Passage:
►
The long-awaited exit of U.S. President Donald Trump from the White House is upon us today, Wednesday, January 20, 2021, which will pave way for the entry of President-elect Joe Biden and his vice, Kamara Harris who won the November 3 election against the incumbent.
As the world gears up for the new administration, investors are more optimistic that things will be better under Biden than they have been with Trump. This optimism was evidenced on the stock market with the rising of stocks first after Biden was announced the winner of the election in November last year and now only a few hours to his inauguration.
Contracts on the Dow Jones Index Average added more than 50 points, or 0.2%, as the overnight session kicked off. Shares of entertainment streaming company Netflix (NFLX) spiked 12% in late trading after the company added more users than expected in the Q4 FY2020, surpassing 200 million paid subscribers for the first time ever.
President-elect Joe Biden’s inauguration will take place at the West Front of the Capitol around noon in a scaled-down, socially distant event. There has been beefed up security around the Capitol as Federal Bureau of Investigations (FBI) had warned of protests by Trump supporters on inauguration day.
Biden’s first days in office plans
In his first hours in the office, Biden promised to sign executive orders to address the COVID-19 pandemic, virus-stricken economy, climate change, and racial equity, according to a memo over the weekend from incoming White House Chief of Staff Ron Klain.
In one of the ways Biden pans to revive the American economy that has been hit hard by the pandemic, he unveiled a $1.9 trillion stimulus package proposal last week that would include better stimulus checks than what was passed by Congress towards the end of last year. Bidens proposed stimulus package also includes extended unemployment benefits and aid to state and local governments, among other measures.
Biden’s nominee for the position of Secretary to the Treasury Janet Yellen advocated for significant additional coronavirus relief spending during her confirmation hearing before the Senate Finance Committee on Tuesday. Yellen revealed her readiness to work with the Biden administration on its other priorities as well, which include increasing infrastructure investment, enacting environmental protection legislation, and eventual tax reforms.
As has been the case with previous stimulus packages, the proposed $1.9 trillion stimulus package was not immune to resistance from Republican lawmakers, many of whom were drawn back by passing another major package that they suggested might not be targeted enough to provide support only to those who need it most.
◄
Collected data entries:
►
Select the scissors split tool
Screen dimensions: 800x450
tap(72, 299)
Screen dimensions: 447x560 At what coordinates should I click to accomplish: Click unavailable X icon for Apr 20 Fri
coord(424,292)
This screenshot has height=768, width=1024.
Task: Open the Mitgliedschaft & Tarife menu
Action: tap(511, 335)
◄
Action item A:
Answer these questions using the article on Biden's inauguration and the stock market:
(i) By what percentage did Netflix shares spike in late trading?
(ii) At what location will the inauguration take place?
(iii) Before which committee did Janet Yellen appear for her confirmation hearing?
Action item B:
Continue the article on Biden's inauguration and the stock market from its last sentence.

Exercise output A:
(i) 12%
(ii) The West Front of the Capitol
(iii) The Senate Finance Committee

Exercise output B:
Investors still hopeful despite COVID-19 numbers spiking
Although the U.S. rolled out COVID-19 vaccination last month, only 12.9 million people have been vaccinated from the over 30 million doses distributed, and the number of infections and deaths keeps rising.
Yesterday, Tuesday, January 19, 2021, the U.S. passed 400,000 total coronavirus-related deaths and confirmed infections are in excess of 24 million. Deaths and hospitalizations have spiked in the last week, as the post-holiday spike emerged in full force.
However, investors who are hungry for a better economic future are optimistic that this is bound to change, as Biden promised to ramp up the vaccination exercise, planning to have one million vaccines administered every day.
The president of Payne Capital Management, Ryan Payne issued his analysis of the forward-looking stock market to Yahoo Finance.
“Markets are forward-looking, so it’s not exactly about the immediate coronavirus increase in case, hospitalizations. It is more about what the economy is going to look like later this year.
“And I think when you start looking at [the fact that] you have a new president, you have a Democratic majority in both the House and the Senate.
“The one thing I think we can bet on here is we’re going to see a lot of spending everything from this $1.9 trillion bill they’re trying to pass, on top of the $3 trillion we already passed last year plus the $900 billion we already passed in December, ” Payne said.
He added, “We could see some infrastructure deal down the line which will be another multi-billion dollar bill. We’re just looking at so much liquidity out there, and I think what the market is telling you right now — you’re starting to see interest rates go up, you’re starting to see commodity prices go up — that inflation is a real thing and printing all this cash is certainly going to cause inflation as we look out later in the year.”